The book, appropriately titled The Geek Gap, is written by Bill Pfleging and Minda Zetlin. A mixed-marriage couple, Bill is a self-described geek who´s worked at IBM and tinkered with computers and technology all his life. Minda, a "suit," has more than 20 years of experience writing about business, management, and workplace issues. Her most recent book is Telecommuting for Dummies.

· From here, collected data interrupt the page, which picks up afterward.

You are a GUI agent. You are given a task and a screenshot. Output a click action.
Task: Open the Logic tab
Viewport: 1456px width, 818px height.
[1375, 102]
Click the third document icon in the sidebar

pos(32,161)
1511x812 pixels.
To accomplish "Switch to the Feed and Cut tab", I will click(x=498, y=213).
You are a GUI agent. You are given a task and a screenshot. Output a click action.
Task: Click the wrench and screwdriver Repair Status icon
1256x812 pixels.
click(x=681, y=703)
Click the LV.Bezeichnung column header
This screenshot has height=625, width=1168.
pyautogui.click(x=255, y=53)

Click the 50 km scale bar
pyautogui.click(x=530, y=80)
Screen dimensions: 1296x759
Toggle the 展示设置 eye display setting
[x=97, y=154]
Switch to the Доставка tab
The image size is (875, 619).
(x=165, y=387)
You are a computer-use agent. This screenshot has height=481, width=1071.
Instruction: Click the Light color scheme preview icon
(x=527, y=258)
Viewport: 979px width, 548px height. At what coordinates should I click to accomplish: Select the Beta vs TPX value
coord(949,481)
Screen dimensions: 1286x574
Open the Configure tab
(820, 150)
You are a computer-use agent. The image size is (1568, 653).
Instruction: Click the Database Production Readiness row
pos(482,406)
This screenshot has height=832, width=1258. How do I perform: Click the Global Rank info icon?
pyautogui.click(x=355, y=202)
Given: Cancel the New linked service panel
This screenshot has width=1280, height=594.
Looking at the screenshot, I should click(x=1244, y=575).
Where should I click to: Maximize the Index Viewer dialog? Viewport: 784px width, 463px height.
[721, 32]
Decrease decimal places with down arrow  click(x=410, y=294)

One of the most interesting aspects of their book is a sort of validation of something we´ve all noticed but couldn´t necessarily articulate. The authors call the gap the elephant in the corner and that is certainly the case. In the past, the distance between technical people and "suits," those who attend to the business plans and work the strategy, has almost been, not exactly a joke, but at the very least a mystery, something to look at with wonder and curiosity. But, according to the authors, that´s a foolish perspective to take. Indeed, the dot-com bust might very well have been avoided or at the very least had less of a negative impact had the communications channels between business and technology professionals been more open. Perhaps the subtitle of The Geek Gap explains the situation best: Why Business and Technology Professionals Don´t Understand Each Other and Why They Need Each Other to Survive. I would say that the notion of needing each other is paramount. And this applies not just to the geeks and the suits but also to everyone. What if you work for an advertising or public relations agency? The suits, those account executive rainmakers must be able to communicate with the creative people and vice versa. Maybe it´s just about respect and time and commitment. Respect for one another, time out of your busy day to listen carefully to the people around you, and commitment toward working together because everyone has a common goal.
Another intriguing aspect of The Geek Gap is the inside look at exactly where these gaps have occurred. Reading about communications gone bad at Kmart, for instance, makes everything so clear and you´re left wondering how a company with such a broad reach could make such a big mistake. The good thing, though, is that we can all learn so much. Yes, it´s a wonderful thing to learn from your own mistakes but it´s a lot less painful to learn from someone else´s.